Synthesis of materials with minimum number of trials is of paramount importance towards the acceleration of advanced materials development. The enormous complexity involved in existing multi-variable synthesis methods leads to high uncertainty, numerous trials and exorbitant cost. Recently, machine learning (ML) has demonstrated tremendous potential for material discovery and property enhancement. Here, we extend the application of ML to guide material synthesis process through the establishment of the methodology including model construction, optimization, and progressive adaptive model (PAM). Two representative multi-variable systems are studied. A classification ML model on chemical vapor grown MoS2 is developed, capable of optimizing the synthesis conditions to achieve a higher success rate.

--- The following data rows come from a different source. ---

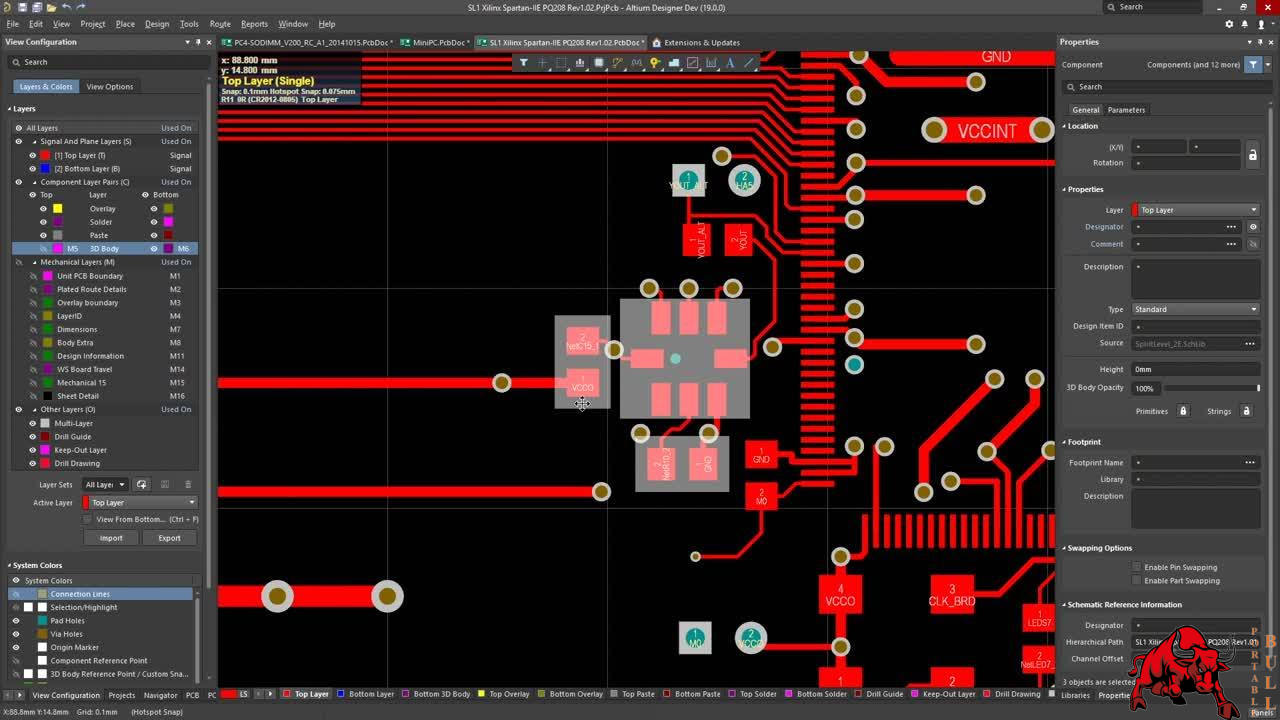This screenshot has width=1280, height=720.
Task: Check the Enable Part Swapping option
Action: [1136, 580]
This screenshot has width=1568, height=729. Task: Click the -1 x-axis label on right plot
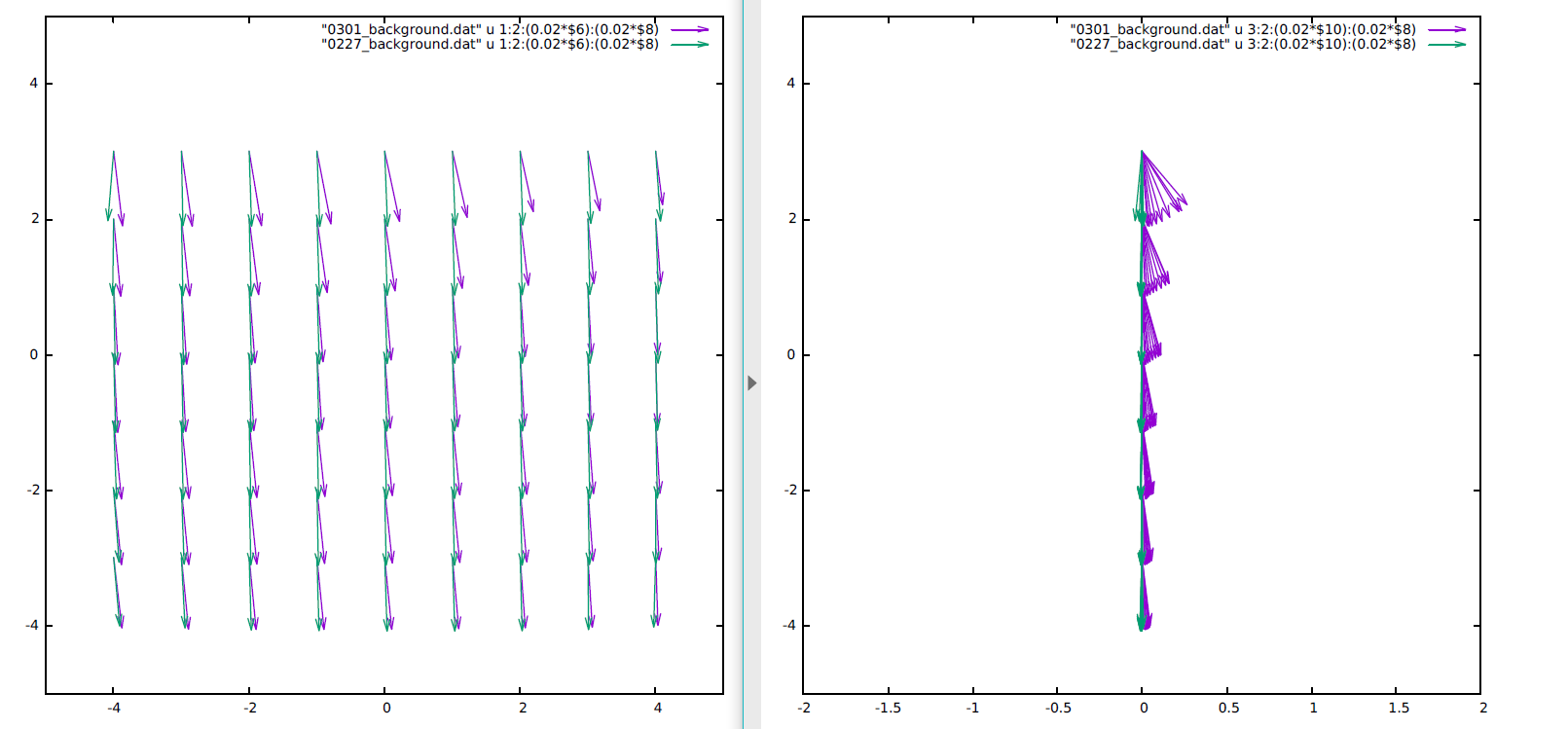[x=972, y=709]
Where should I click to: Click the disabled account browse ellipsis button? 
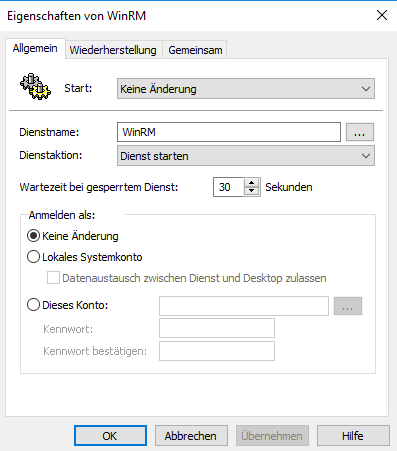(348, 306)
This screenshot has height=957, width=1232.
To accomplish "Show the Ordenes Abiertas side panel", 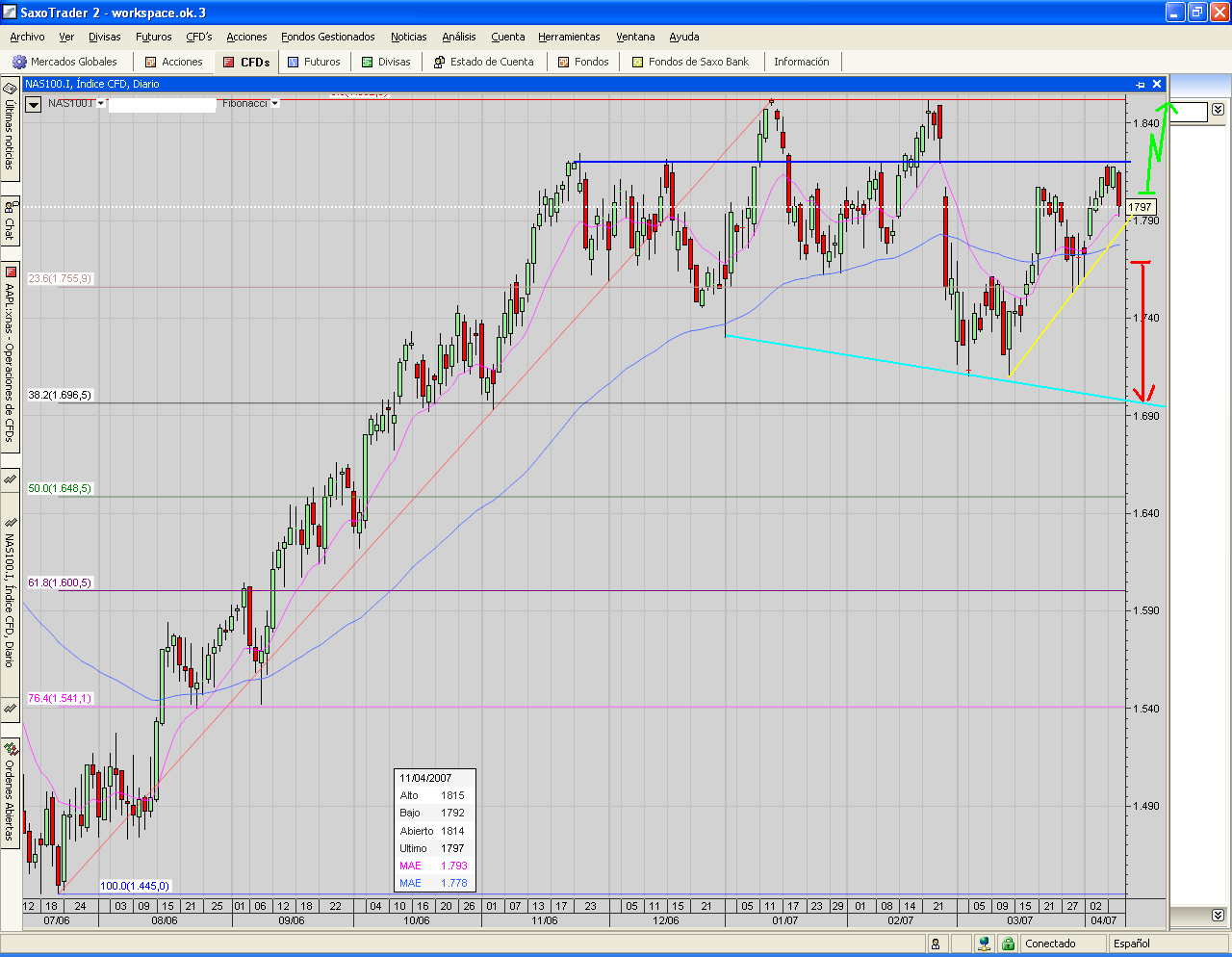I will pyautogui.click(x=10, y=791).
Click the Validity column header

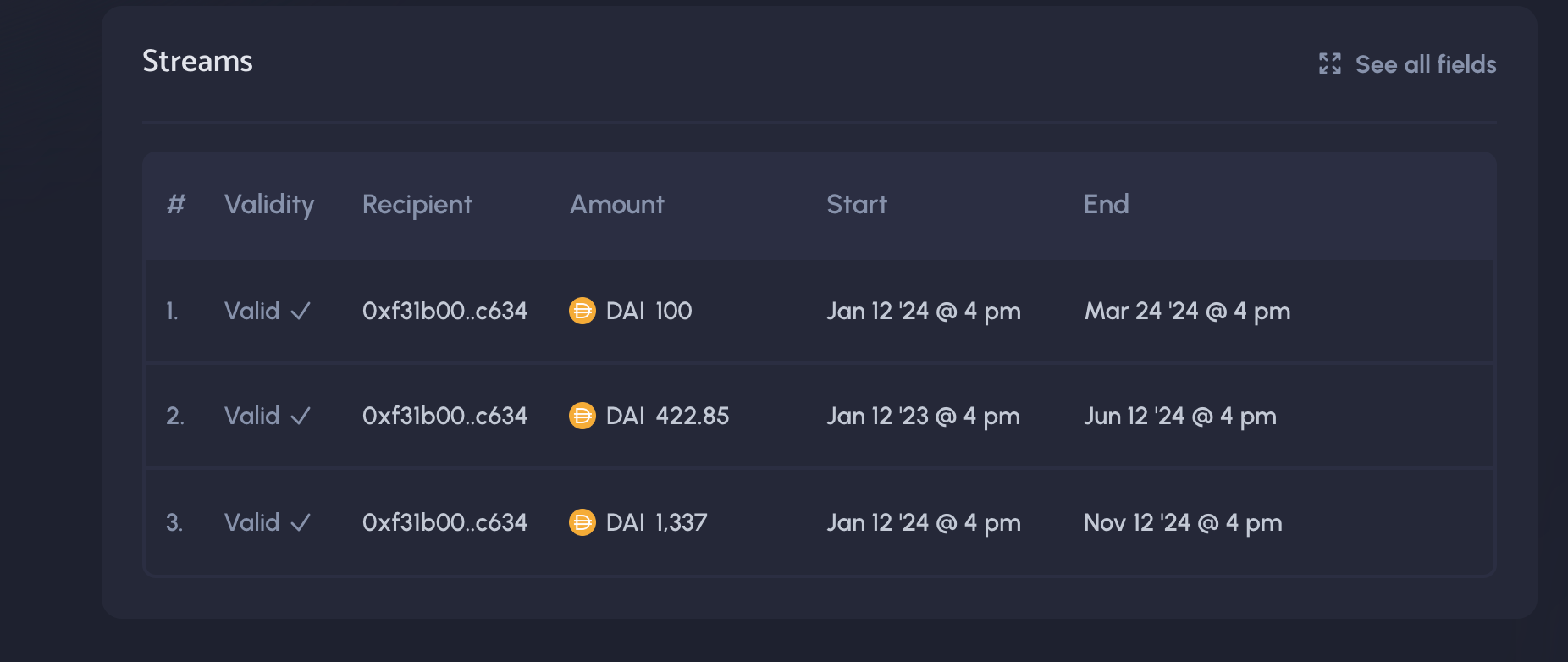pos(269,205)
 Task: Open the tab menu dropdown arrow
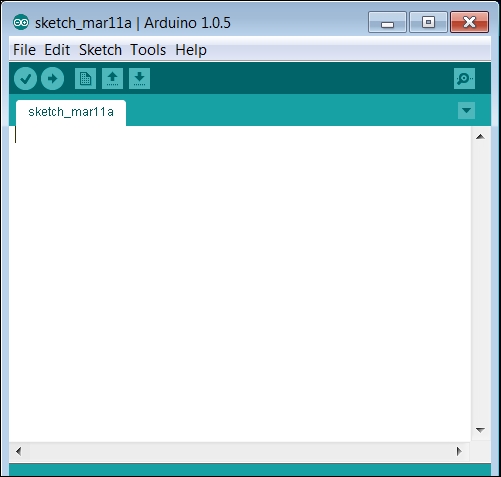[466, 110]
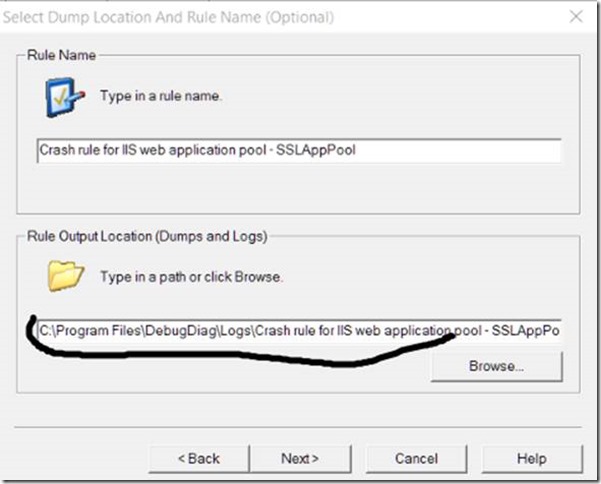Go to the previous step with Back
The width and height of the screenshot is (601, 484).
pyautogui.click(x=198, y=458)

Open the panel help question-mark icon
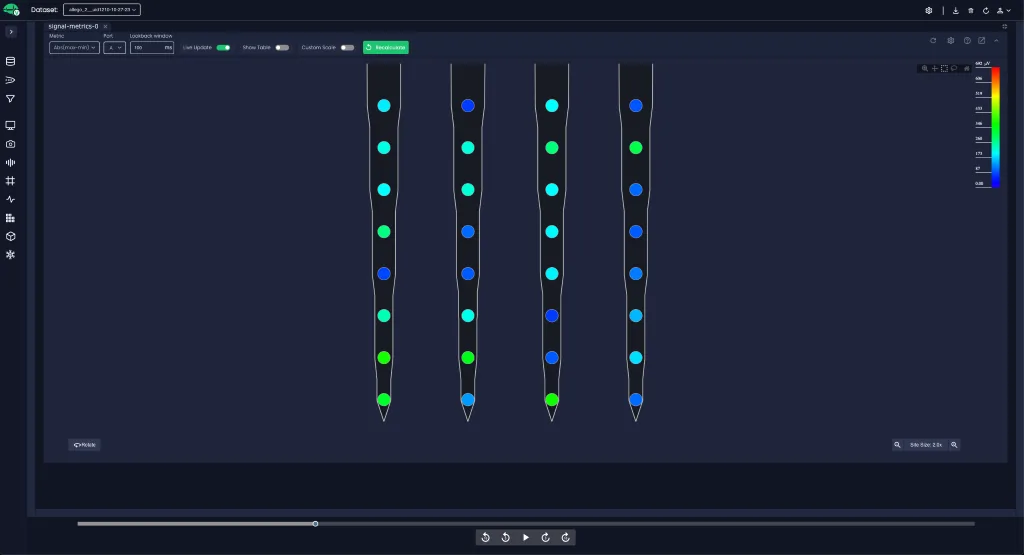967,40
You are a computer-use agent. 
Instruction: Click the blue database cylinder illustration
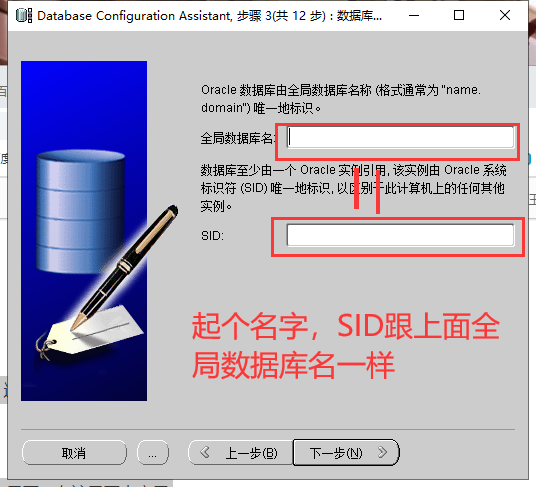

And a regression model is constructed on the hydrothermal-grown carbon quantum dots, to enhance the process-related properties such as the photoluminescence quantum yield. The importance of synthesis parameters on experimental outcomes is particularly extracted from the constructed ML models. Furthermore, off-line analysis shows that enhancement of the experimental outcome with minimized number of trials can be achieved with the effective feedback loops in PAM, suggesting the great potential of involving ML to guide new material synthesis at the beginning stage. This work serves as a proof of concept for using ML in facilitating the synthesis of inorganic materials, thereby revealing the feasibility and remarkable capability of ML in opening up a new promising window for accelerating material development.